Exploring Upper Klamath Lake and Klamath Marsh by canoe or kayak can be a path to environmental stewardship
By Damian Fagan
Upper Klamath Lake is the largest body of water in Oregon by surface area—approximately 25 miles long by 8 miles wide, but with an average depth of only 14 feet. The lake is the remnant of Lake Modoc, a Pleistocene-aged lake (11,000 years ago to about 2.5 million) that covered over 1,000 square miles, stretching from Fort Klamath to Tule Lake, roughly 10 times the size of today’s Upper Klamath Lake.
Historically, native tribes such as the Klamath, Modoc and Yahooscan lived along the lakeshore, harvesting fish, waterfowl, mammals and plants from the waters and surrounding lands. Peter Skene Ogden of the Hudson’s Bay Company was probably the first European to view the lake, which he called “Dog Lake” because he traded for dogs with the native people.
Today, portions of the lake, and adjacent Agency Lake, are managed by the U.S. Fish and Wildlife Service as part of a greater Klamath Basin National Wildlife Refuge complex. Though some roads and trails provide recreational or wildlife-viewing opportunities, the best way to experience these marshlands is by boat.
Launch points for the Upper Klamath Lake canoe trail include Rocky Point public boat launch and Malone Springs (the nearby Rocky Point Resort and Crystal Creek Mountain Lodge both offer private launch points). Both are located off the Westside Road, also known as the Volcanic Legacy Scenic Byway. The canoe trail totals about 9.5 miles and may be broken into four segments that offer options to explore portions of the wetlands between the two public launches.
“We float from Malone Springs to the Rocky Point public boat launch, which is about three hours,” said Mark Cobb, owner of Sky Lakes Wilderness Adventures, one of several outfitters that provide tours or boat rentals.
Malone Springs is named after pioneer James Malone (1852-1939) who homesteaded in nearby Langall Valley in 1874. From Malone Springs, boaters may opt to head upstream along Crystal Creek to the narrow waterway’s headwaters near the Crystal Creek Mountain Lodge. The lodge and Sportsman House are Airbnb rentals with kayaks provided for guests to use from the private launch point.

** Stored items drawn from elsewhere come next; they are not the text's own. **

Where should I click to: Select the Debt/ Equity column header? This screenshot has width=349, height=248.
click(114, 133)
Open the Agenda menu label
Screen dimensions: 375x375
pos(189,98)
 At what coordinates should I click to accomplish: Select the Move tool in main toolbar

Floating along the forested edge, several other springs join the flow. These habitats provide superb birding for waterfowl, as well as warblers, grosbeaks, blackbirds and flycatchers singing from the bulrushes, willows, aspens and conifers. Muskrats, beaver and river otters are also possible species to encounter along this stretch. Though the beeline from Malone Springs to Rocky Point is about 4 miles, several watery routes split off from the main trail and provide more paddling opportunities. Paddlers who reach the lower portion of the canoe trail where it joins Pelican Bay should be prepared for windy conditions that can make this more open-water section challenging, if not dangerous.

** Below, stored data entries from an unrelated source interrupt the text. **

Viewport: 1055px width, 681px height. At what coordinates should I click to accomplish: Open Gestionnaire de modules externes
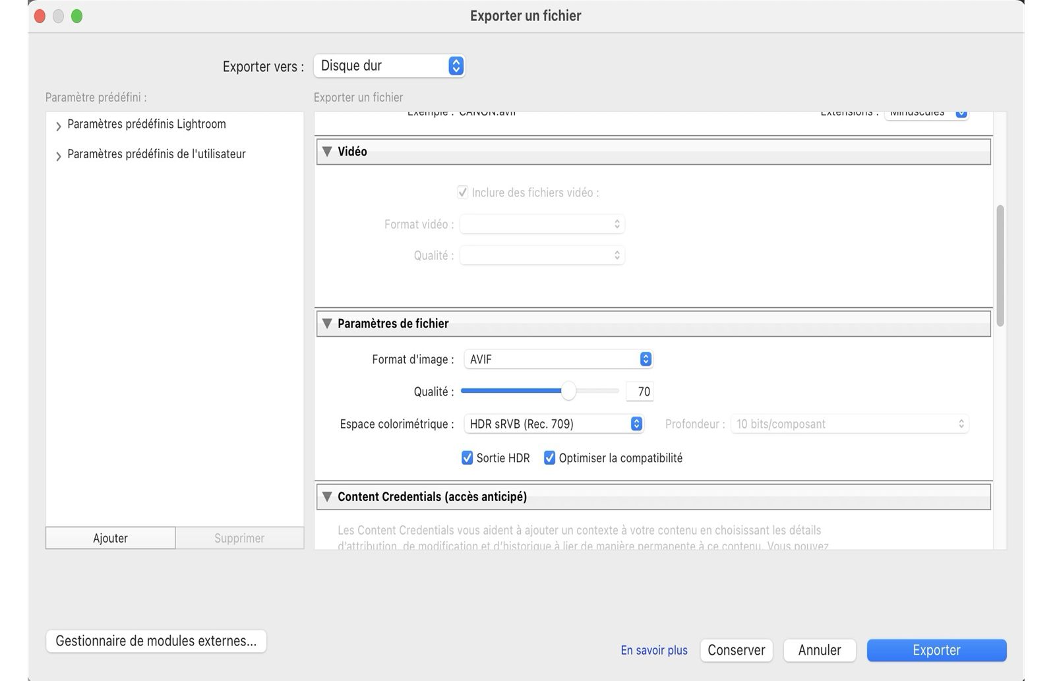click(156, 641)
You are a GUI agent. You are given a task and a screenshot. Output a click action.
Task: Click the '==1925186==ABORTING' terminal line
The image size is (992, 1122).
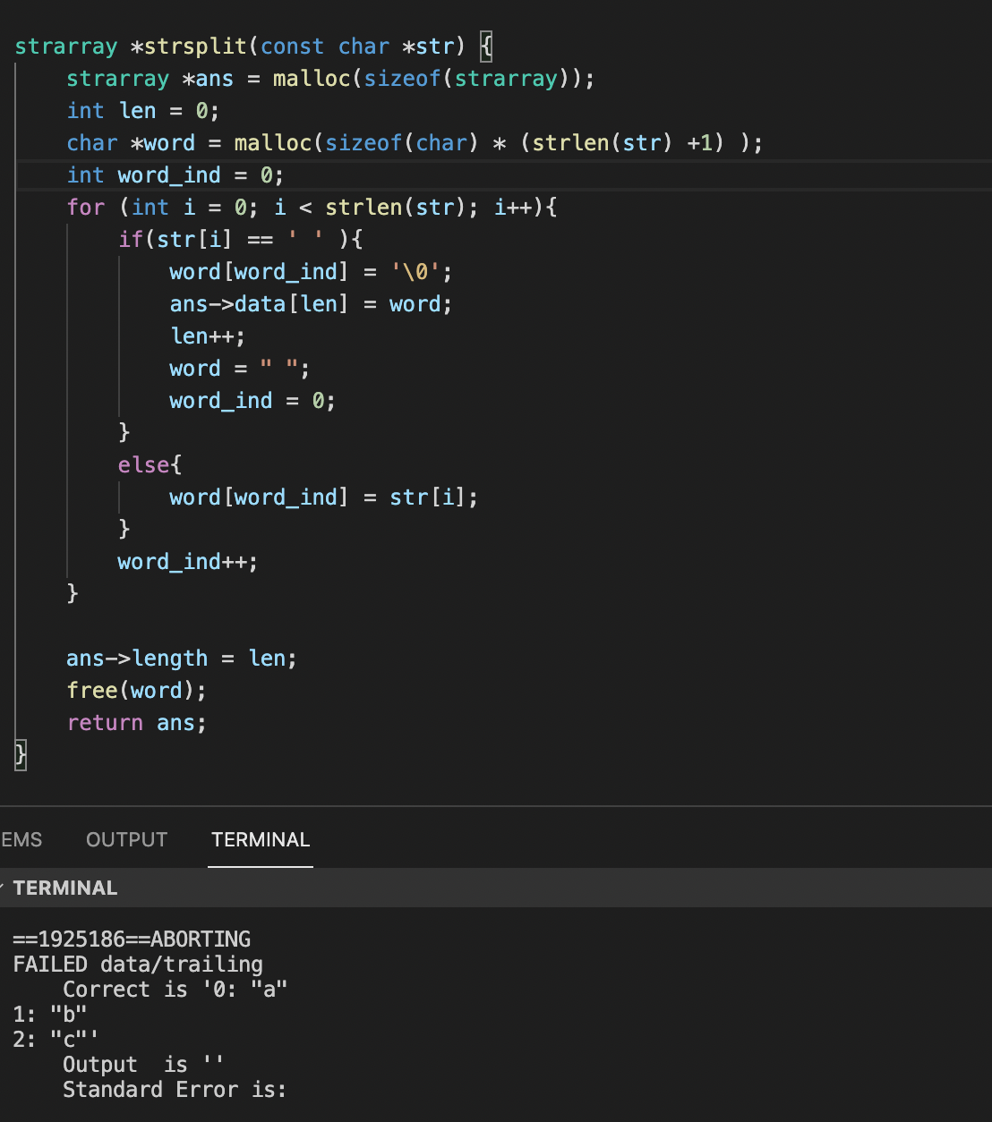coord(132,939)
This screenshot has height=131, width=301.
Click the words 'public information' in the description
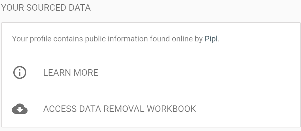pos(117,39)
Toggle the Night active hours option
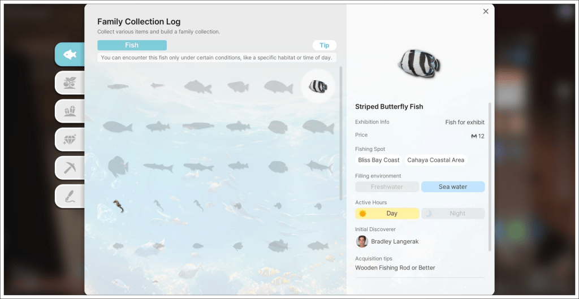 point(452,214)

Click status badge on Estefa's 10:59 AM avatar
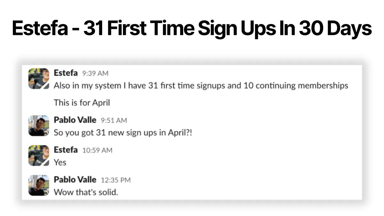[x=46, y=164]
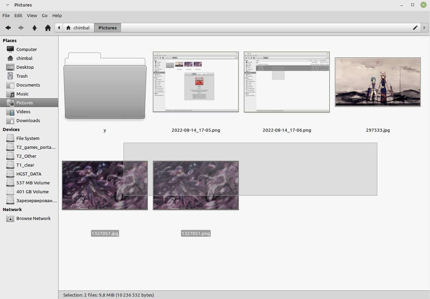The width and height of the screenshot is (430, 299).
Task: Select Computer in Places sidebar
Action: tap(26, 49)
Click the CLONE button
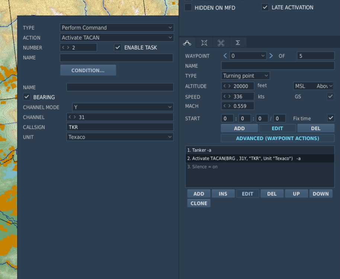The height and width of the screenshot is (279, 340). pos(199,203)
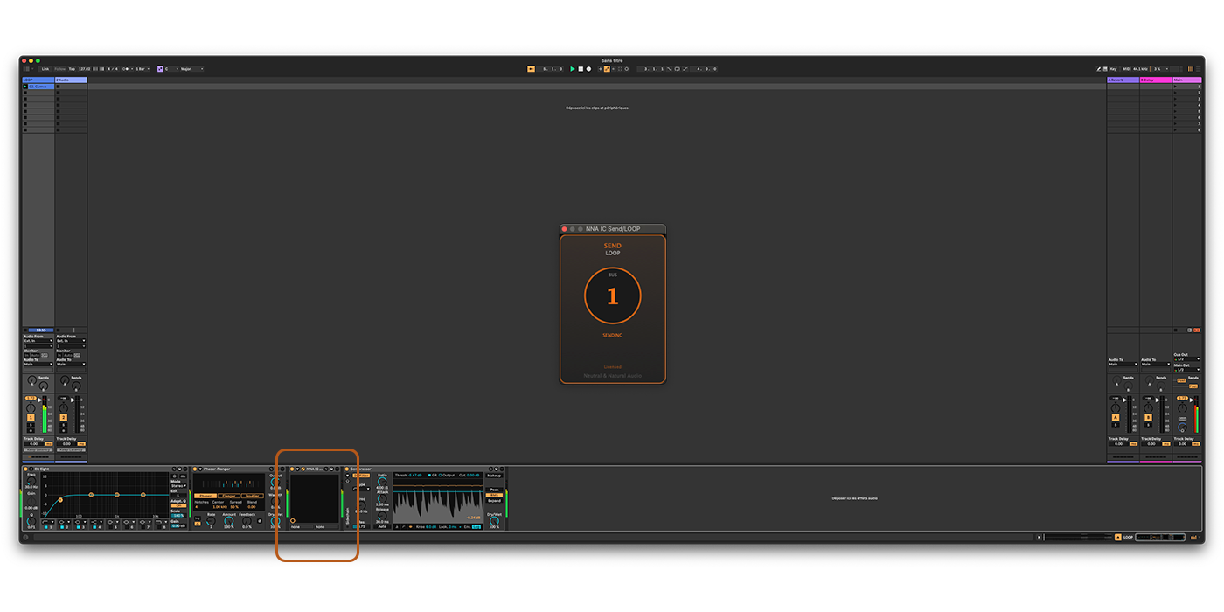Click the BUS 1 dial in NNA IC window
1224x612 pixels.
(x=612, y=296)

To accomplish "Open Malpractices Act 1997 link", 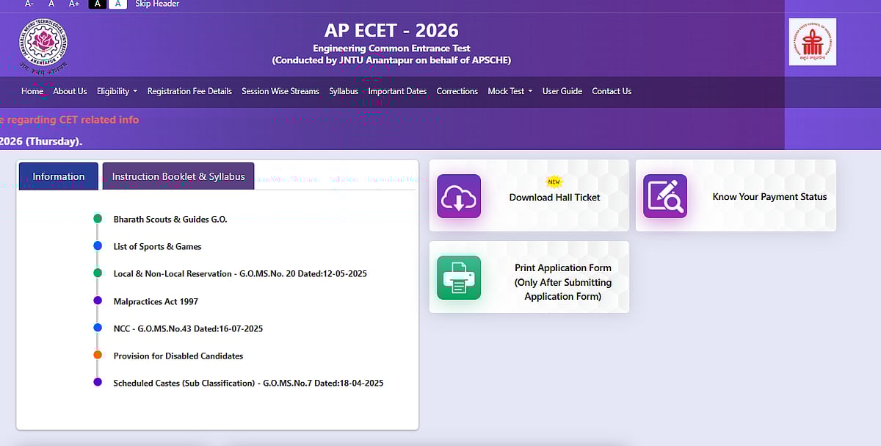I will click(x=156, y=301).
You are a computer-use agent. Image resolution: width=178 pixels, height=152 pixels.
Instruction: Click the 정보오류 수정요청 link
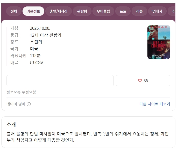21,92
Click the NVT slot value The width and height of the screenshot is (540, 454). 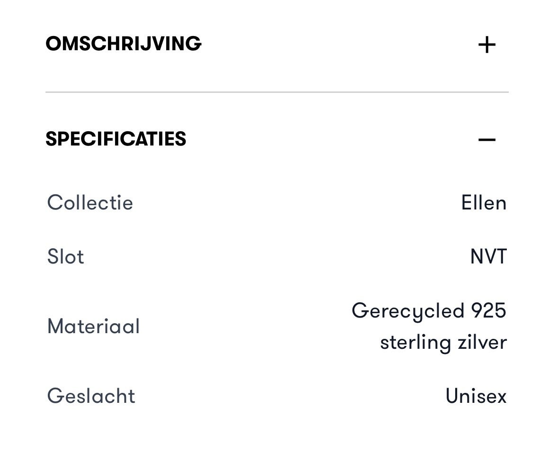pyautogui.click(x=488, y=256)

In addition to wildlife, one of the unique botanical inhabitants of these cold-water springs are cobblestone-sized looking gelatinous colonies of blue-green
algae or cyanobacteria in the Nostoc genus, known as mare’s eggs or troll jelly. Needing cold, low-nutrient water, mare’s eggs thrive in springs along the west side of the lake and should be viewed from a distance and not disturbed.

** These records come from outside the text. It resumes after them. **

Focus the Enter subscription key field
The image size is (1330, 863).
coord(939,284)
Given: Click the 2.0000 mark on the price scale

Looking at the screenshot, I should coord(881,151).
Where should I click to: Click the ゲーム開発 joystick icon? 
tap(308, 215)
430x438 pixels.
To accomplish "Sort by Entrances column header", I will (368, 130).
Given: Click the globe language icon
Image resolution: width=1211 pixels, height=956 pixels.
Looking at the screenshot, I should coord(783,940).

On the east side of the basin, paddlers may explore the Wood River Wetlands and Agency Lake from the Petric County Park boat launch off Highway 427 (Modoc Point Road), just over 5 miles from Chiloquin. Donated by the Petric Family in 1971, boaters follow a series of channels to access the area from a well-maintained launch.
“It’s a pretty awesome spot because there’s a lot of bird life in there, as well as beavers and otters,” said Cobb, the guide.
To the north, Klamath Marsh National Wildlife Refuge usually offers another opportunity to explore a wild marsh by canoe between July 1 through Sept. 30. However, according to Mike Johnson, Klamath Marsh NWR refuge manager, there is very little water in the Wocus Bay at the current time; thus, the canoe trail will not be viable this summer.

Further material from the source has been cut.